The United States Patent and Trademark Office (USPTO) is set to implement a significant overhaul of its fee structure for the fiscal year 2025. This move, aimed at optimizing the service provided to American innovators, includes the introduction of new fees and an increase in existing ones. These fee increases could alter prosecution and timing strategy in pending applications and patent families.
Notably, there will be new charges for the After Final Consideration Pilot Program 2.0, for which there was previously no additional charge. Given the limited time examiners are provided under this program relative to a Request for Continued Examination, as well as the limitation on the scope of amendments applicants may make under the Program, this new fee may disincentivize applicants from requesting participation in this program.
There is also a proposed additional fee for filing continuing applications more than five years after the earliest benefit date, and an even larger fee for eight years after the earliest benefit date. Given the substantial size of these fees ($2,200 and $3,500 for undiscounted applicants, respectively), applicants would be wise to accelerate filing such continuing applications to avoid these fees.
Additionally, the USPTO will introduce fees for Information Disclosure Statements when the cumulative total of references exceeds 50, and for Director review of Patent Trial and Appeal Board (PTAB) decisions. Overloading Examiners with many prior art references has been an all-too-common occurrence and, arguably, is contrary to the public interest of issuance of high-quality patents. The new fees, tiered at $200 for more than 50-100 cumulative references, $500 for 101-200 references, and $800 for 201+ references for all applicants, is likely to have an impact on smaller applicants but seems unlikely to be much of a deterrent to larger filers, but I suspect smaller applicants tend not to disclose as many references in their IDSs.
A particularly significant change is the three-digit increase in Terminal Disclaimer (TD) fees filed after a first action on the merits. To me, this is a somewhat nefarious fee. The new fee breaks down as follows:
Description | Current Fee | Proposed Fee | Dollar/Percent Change |
TD filed before first action | $170 | $200 | $30/18 |
TD filed before Final Action or Allowance | $170 | $500 | $330/194 |
TD filed after Final Action or Allowance | $170 | $800 | $630/371 |
TD filed on or after Notice of Appeal | $170 | $1,100 | $930/547 |
TD filed in patented case or reissue application | $170 | $1,400 | $1,230/724 |
While the greatest fee increases are reserved for TDs filed quite late in prosecution, or even after prosecution is concluded, to avoid a triple-digit fee increase, applicants must file a TD before a double patenting rejection has been made. Effectively, the USPTO is penalizing applicants for not limiting the term of their patent before there has been a determination that such a limitation is necessary or proper by increasing the fee if the applicant waits for the USPTO to meet its burden and demonstrate a TD is necessary. This seems to be one of the intended effects of this fee change. The USPTO provides data indicating only 6% of TDs are filed before an action on the merits and 65% are filed before a Final Action or allowance. The only function of the lowest fee being pre-substantive action is to avoid examiners having to actually analyze claims for double patenting, which is clearly working against that interests of applicants. As these proposed fees are open to public comment, this is one fee I will be speaking against, at least to the extent the fee structure pressures applicants to prophylactically file TDs.

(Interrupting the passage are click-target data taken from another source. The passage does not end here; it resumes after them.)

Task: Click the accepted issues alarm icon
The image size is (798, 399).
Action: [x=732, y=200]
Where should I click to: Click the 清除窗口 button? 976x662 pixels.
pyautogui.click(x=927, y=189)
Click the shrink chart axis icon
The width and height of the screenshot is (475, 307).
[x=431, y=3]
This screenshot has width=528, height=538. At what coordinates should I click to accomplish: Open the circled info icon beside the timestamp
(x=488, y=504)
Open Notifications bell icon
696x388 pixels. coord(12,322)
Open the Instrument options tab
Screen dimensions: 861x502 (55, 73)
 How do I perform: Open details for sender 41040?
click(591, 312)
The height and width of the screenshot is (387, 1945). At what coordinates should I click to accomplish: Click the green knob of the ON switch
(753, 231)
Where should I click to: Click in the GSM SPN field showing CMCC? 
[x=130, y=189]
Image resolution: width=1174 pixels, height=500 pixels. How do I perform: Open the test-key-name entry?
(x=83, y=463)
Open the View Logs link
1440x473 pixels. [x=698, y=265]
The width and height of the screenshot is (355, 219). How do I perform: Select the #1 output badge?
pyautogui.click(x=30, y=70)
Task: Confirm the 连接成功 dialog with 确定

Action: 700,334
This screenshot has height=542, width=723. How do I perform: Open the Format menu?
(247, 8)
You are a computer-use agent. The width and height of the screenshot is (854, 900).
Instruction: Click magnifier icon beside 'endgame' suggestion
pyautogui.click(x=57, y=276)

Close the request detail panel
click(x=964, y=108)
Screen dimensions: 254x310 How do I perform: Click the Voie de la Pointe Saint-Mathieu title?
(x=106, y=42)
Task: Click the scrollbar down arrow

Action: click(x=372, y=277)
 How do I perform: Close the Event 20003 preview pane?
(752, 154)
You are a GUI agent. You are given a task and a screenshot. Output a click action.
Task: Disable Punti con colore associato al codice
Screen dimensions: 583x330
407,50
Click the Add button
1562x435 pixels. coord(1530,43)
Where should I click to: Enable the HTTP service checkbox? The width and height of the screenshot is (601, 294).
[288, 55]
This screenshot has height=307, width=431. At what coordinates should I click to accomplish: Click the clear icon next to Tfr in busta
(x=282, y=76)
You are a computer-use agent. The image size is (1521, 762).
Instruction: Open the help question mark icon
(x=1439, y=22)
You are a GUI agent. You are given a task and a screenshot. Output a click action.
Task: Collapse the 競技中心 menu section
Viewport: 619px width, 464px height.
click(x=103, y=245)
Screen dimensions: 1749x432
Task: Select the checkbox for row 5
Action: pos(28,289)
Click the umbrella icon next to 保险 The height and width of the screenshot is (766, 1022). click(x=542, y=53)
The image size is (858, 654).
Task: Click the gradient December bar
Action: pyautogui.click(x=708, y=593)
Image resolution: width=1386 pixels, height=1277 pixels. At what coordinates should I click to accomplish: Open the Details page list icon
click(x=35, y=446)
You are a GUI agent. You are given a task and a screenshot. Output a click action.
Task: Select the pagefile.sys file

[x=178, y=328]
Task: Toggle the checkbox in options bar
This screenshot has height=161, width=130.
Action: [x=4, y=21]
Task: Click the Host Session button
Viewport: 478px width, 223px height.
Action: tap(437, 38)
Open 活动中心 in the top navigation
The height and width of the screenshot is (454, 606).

There are many more fee increases laid out in the Federal Register publication where they were announced, and I will not summarize them here. Suffice to say, applicants can expect a 10-40% increase in most of the fees they will see in typical prosecution.
For those interested in the detailed implications of these changes, the USPTO has provided comprehensive documentation on their Fee-Setting web page, including a slide deck that outlines the proposed fee changes. Stakeholders are encouraged to review this information to understand how the new fee structure may affect their patent prosecution strategies. The proposed fee adjustments are open for public comment, allowing stakeholders to participate in the rulemaking process.